━━ EXTRAIT DU DOCUMENT
Samedi 5 octobre après midi, l'association Entre Nous proposait des épreuves du bon vieux Certificat d'Etudes Primaires. Une exposition de cartes murales, de manuels, de matériel d'élève et de cahiers rappelait une époque révolue et pourtant pas si lointaine.
24 candidats ont répondu à l'invitation. Toutes les générations étaient représentées : des écoliers, un peu tendres pour le niveau des exercices, des collégiens peu habitués aux tournures désuètes, des lycéens anxieux de tester leurs connaissances d'antan et des adultes, celles et ceux qui ont passé l'examen il y a bien longtemps, heureux de s'imposer ce remue-méninges inhabituel.
Les organisateurs avaient fouillé dans les annales pour exhumer un texte de Victor Hugo (bicentenaire oblige…) en guise de dictée bourrée d'accords de participes passés. Les opérations (dont la redoutable division !) avec leurs nombres décimaux ainsi que le calcul mental ont permis à chacun de vérifier ses connaissances des diverses tables, puis est apparu le problème que l'on appréhendait tant avec sa succession de partages, de conversions en hectares ou en quintaux, de fractions, de pourcentages, de nombres (dits) complexes et de règles de trois… Après la récréation d'usage, il était temps de se remémorer ses savoirs en histoire, géographie, sciences naturelles et culture générale. Le dessin, exécuté au crayon noir et à la gomme, révélait des talents inattendus. Pour finir, les plus hardis ont accepté de dire une récitation (La Fontaine s'est retrouvé à l'honneur) ou d'interpréter un bon vieux chant patriotique… Après délibération, le jury a décerné 17 diplômes qui ont ravi les récipiendaires.
Les visages réjouis des candidats comme des examinateurs témoignaient des agréables moments passés ensemble. Cela valait bien de se retrouver en soirée pour manger et se remémorer les bons et moins bons souvenirs de l'école communale.
Un peu d'histoire
Le Certificat d'Etudes Primaires, le fameux "Certif" ou "Certoch", a été créé en 1866, sous le Second Empire, grâce à l'impulsion de Victor Dupuy. Ce ministre de l'Instruction Publique entendait modifier en profondeur la loi Falloux, du nom de son prédécesseur, votée en 1850 qui donnait à l'Eglise un droit de contrôle sur les programmes et les personnels de l'enseignement. Ses réformes, réalisées dans un contexte difficile de régime impérial, visaient à élever le niveau de l'école primaire et à améliorer le sort matériel des maîtres et plus encore des maîtresses. En ce temps là, et jusqu'en 1926, existait à Villebrumier, dans les locaux occupés aujourd'hui par la famille Depeyre, une école confessionnelle, gérée par les sœurs de la Sainte Famille.
En 1820, Pierre Gerla lègue à la commune sa maison familiale pour en faire un établissement d'éducation. L'école publique y sera installée jusqu'en 1957, date à laquelle le groupe scolaire actuel est entré en fonction.
━━━━
━━ EXTRAIT DE DONNÉES
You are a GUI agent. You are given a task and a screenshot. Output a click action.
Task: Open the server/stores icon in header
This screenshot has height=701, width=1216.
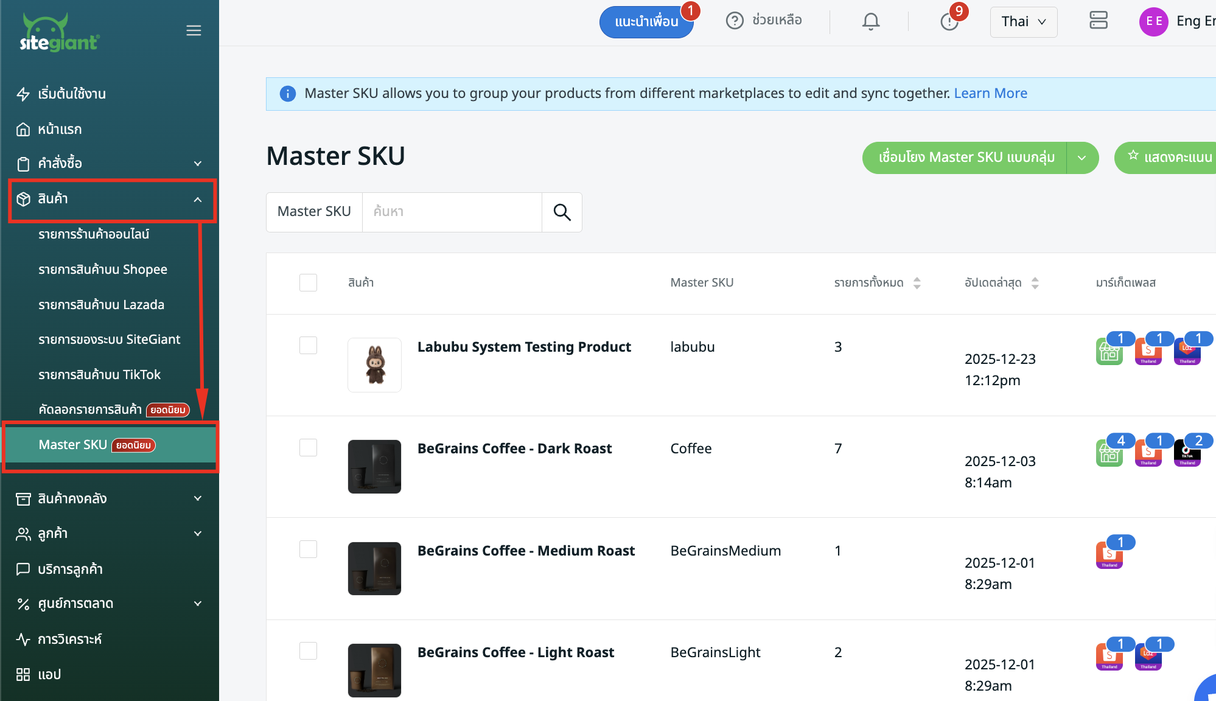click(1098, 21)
━━━━
● **TRAVAIL DEMANDÉ**:
(A) Dans le texte sur le Certificat d'Etudes Primaires, recopiez le passage qui commence à « Un peu d'histoire » et s'arrête après « la Sainte Famille. », en renommant « Instruction Publique » en « Education nationale ».
(B) Rédigez la suite du texte sur le Certificat d'Etudes Primaires, à partir de sa dernière phrase.

● **RÉPONSES PAR TÂCHE**:
(A)
Un peu d'histoire
Le Certificat d'Etudes Primaires, le fameux "Certif" ou "Certoch", a été créé en 1866, sous le Second Empire, grâce à l'impulsion de Victor Dupuy. Ce ministre de l'Education nationale entendait modifier en profondeur la loi Falloux, du nom de son prédécesseur, votée en 1850 qui donnait à l'Eglise un droit de contrôle sur les programmes et les personnels de l'enseignement. Ses réformes, réalisées dans un contexte difficile de régime impérial, visaient à élever le niveau de l'école primaire et à améliorer le sort matériel des maîtres et plus encore des maîtresses. En ce temps là, et jusqu'en 1926, existait à Villebrumier, dans les locaux occupés aujourd'hui par la famille Depeyre, une école confessionnelle, gérée par les sœurs de la Sainte Famille.

(B)
Plus tard, la Troisième République enfin bien établie, Jules Ferry est nommé à son tour ministre de l'Instruction publique en 1879. Il entend que l'école populaire soit neutre, obligatoire et gratuite Il fait donc adopter successivement la loi du 16 juin 1881 relative à la gratuité de l'enseignement primaire puis celle du 28 mars 1882 instituant l'obligation scolaire et la laïcité. Ces textes confirment l'existence du Certificat d'Etudes. Ils stipulent aussi par ailleurs quelques règles encore aujourd'hui en vigueur :
"Il ne sera plus reçu de rétribution scolaire dans les écoles primaires publiques " qui "donnent lieu à une dépense obligatoire pour les communes".
Les classes "vaqueront un jour par semaine, en outre du dimanche, afin de permettre l'instruction religieuse des enfants".
"L'instruction primaire est obligatoire pour les enfants des deux sexes âgés de six ans révolus à treize ans révolus". Cette disposition explique pourquoi on passait autrefois le Certificat dès 11 ou 12 ans.
En 1887, un décret énumère les matières à enseigner: "enseignement moral et civique ; lecture et écriture ; langue française ; calcul et système métrique ; histoire et géographie de la France ; leçons de chose et premières notions scientifiques ; éléments du dessin, du chant et du travail manuel, principalement dans les applications à l'agriculture et travaux d'aiguilles pour les filles ; exercices gymniques et militaires". Dans le même temps, sont créés "trois cours : cours élémentaire, cours moyen, cours supérieur".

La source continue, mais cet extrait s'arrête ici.